The next scene showed slightly more worried “parents.” Arianna Steves expressed her fear the roads were narrow and dangerous before she and “Dad” cited pedestrian injury statistics from the National Highway Traffic Safety Administration and Centers for Disease Control and Prevention. The kids whined and pleaded, but Dad was firm.
“We don’t want you dead,” Wyatt Martin said.
Ultimately, the children’s play personas banded together to make sidewalks and speed bumps in their area so everyone could safely go to the beach. The presentation included detailed information about which streets in Surfside Beach need improvements and street signs the children brought as examples.

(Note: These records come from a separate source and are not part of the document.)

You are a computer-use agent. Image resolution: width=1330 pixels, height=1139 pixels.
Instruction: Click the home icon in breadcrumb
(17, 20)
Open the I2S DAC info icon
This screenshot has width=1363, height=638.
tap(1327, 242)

They ended their presentation by asking for any questions or ways they could improve their presentation. The audience — containing quite a few real moms and dads — couldn’t find a single thing to criticize.
“We are members of the First Lego League, which is an international group, and the students compete in lots of different portions,” Vice Prinicpal Patty Vandaveer said. “Every year First Lego League has a different theme, and this year it was on cities and shaping cities. Their challenge was to pick a public space in their community that they wanted to improve.”
The fourth-graders brainstormed different areas and problems they wanted to address. Finally, they settled on ways to make Surfside beaches safer and more accessible for people walking or cycling.
“We did a presentation about Surfside because we felt like it was a good place,” student Brooke Ricks said. “A lot of people go to the beach in the summer.”
Together, they learned about the existing roadways and sidewalks in Surfside, then made a plan for improvements. They also created a posterboard outlining the plan and worked on their skit to present it. They hope their work will have a real-world impact.
“We researched what we thought would be the best to improve the roads in Surfside, that way it would be easier to get from place to place,” student Caleb Ausmus said.
Their presentation may have sparked some ambition as well. As the students finished, Mayor Larry Davison asked if any of them wanted to join the council someday. Student Jerry Harrell promptly raised his hand.